Fashion designer Claire McCardell has designed clothes for real women


In 1950, the designer Claire McCardell was honored by female Washington journalists at a gala they attended President Harry S. Truman. The Frederick, Md., native had given them and other women something men had always taken for granted: pockets.

But McCardell had done more than provide a place to store notebooks and pens. With her deceptively simple designs, she changed the way American women dressed.

McCardell makes a nice complement Anna Jenness Miller, the 19th-century dress reform advocate was profiled last week in this space. Like Jenness Miller, she wasn’t content to toe the party line — or toe the party line.

As a writer Elizabeth Evitts Dickinson put it in a 2018 Washington Post magazine story about the designer:McCardell’s creations contained an alchemy that many of us still seek: the ability to command the narrative of our bodies and be seen not just as eye candy, but as a person to be reckoned with.

McCardell was born in 1905 to a Southern belle mother and a bank executive father. She was the oldest of four, the only daughter. She played with her brothers. The joy that comes from being able to run and move without hindrance must have come to him then, along with the despair that comes when that freedom is gone.

She wanted to study fashion, but her father insisted that she study home economics at Hood College. After a year, she convinced her parents to let her go to Parsons School of Design in New York. From there she went to Paris, where she bought designer clothes to share, studying how they were put together.

And how did you join? With insufficient thought of how women actually lived. “I don’t like the shine,” McCardell later said. “I like comfort in the rain, in the sun, comfort for active sports, comfort for sitting and looking good. Clothes should be useful.”

In 1938, McCardell returned to New York, working for clothing manufacturer Townley Frocks. The story of the origin of her fame comes from what is said to have happened one day in August of that year in Townley’s showroom: she almost knocked a shopper out of a retail store as she walked across the room.

As Evitts Dickinson wrote: “That day, McCardell wore a dress she had made herself: a red wool shift, without padded shoulders or darts, and without a seamed waist to structure the body into the idealized hourglass silhouette. .”

The buyer found that dress more interesting than anything else in Townley’s collection and bought it off McCardell’s back to put into production. Because of its tapestry-like simplicity, the dress became known as the “Monastic”.

It was a ready-to-wear dress that looked good on anyone and could be accessorized with a belt at the waist. In 1942, McCardell invented the “popover,” a denim wrapper. Wrote the New York Times: “Women can do their housework in it and still look smart.”

Other McCardell innovations included blue-jean seams, trouser pleats, splits and zippers on the sides of skirts. When leather was rationed during the war, she joined Capezio in a line of ballet flats, moving them from the barracks to the streets.

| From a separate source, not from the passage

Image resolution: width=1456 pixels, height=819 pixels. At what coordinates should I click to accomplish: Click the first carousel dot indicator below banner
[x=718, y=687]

Evitts Dickinson wrote: “The 1940s became the decade of the McCardell woman—wearing casual sweaters, wearing wrap dresses or pants with pockets, going braless, perhaps without heels, and feeling confident in wearing its elegant”.

In 1944, McCardell won the Coty Fashion Award. Two years later, she won the best sportswear designer award. Her ethos lives on, most recently in an $898 cotton dress from the designer tory burch which has “a timeless shape designed to have a modern stance and movement”.

McCardell died of cancer in 1958 at the age of 52. A few years ago, the Frederick Art Club, founded in 1897 by a group of female artists, art students and art lovers, was looking for a woman to honor. Club members wanted to “break the bronze ceiling”, helping to correct the inadequacy of statues dedicated to women. In a presentation, the Frederick historical society made the case for Claire McCardell.

“We were amazed,” he said Linda Moran, chairman of what became the Claire McCardell Project. “We just went, ‘Holy cow, that’s our guy.'”

The club commissioned a statue from Sarah Hempel Iran, a Frederick sculptor who did her own deep dive into McCardell’s life. “I make friends with dead people,” Hempel Irani told Answer Man. “I need to spend time with them to get a likeness.”

Hempel Irani does a lot of religious work, including statues of saints. “Each saint has an attribute, something that shows who that saint is,” she said. “It’s a visual language, like a code. When you see the guy with the keys, you know it’s him Saint Peter.”

What would be Claire McCardell’s attribute? Hempel Irani played with scissors, before recalling a favorite photo of the designer, posed with fabric arranged in a dress form.

She bought a vintage dress from an antique store and asked its model a long time ago, Dakota Lee – “She is the Virgin Mary in another sculpture” – to play with her. “She threw her arm over him and collapsed in a classic fashion pose. I said: ‘Don’t move! This is amazing.'”

The 7 ½-foot bronze sculpture was unveiled at the east end of Carroll Creek Park in Frederick on October 17, 2021. Said Hempel Irani: “I was wearing a denim dress with pockets, tied at the waist.”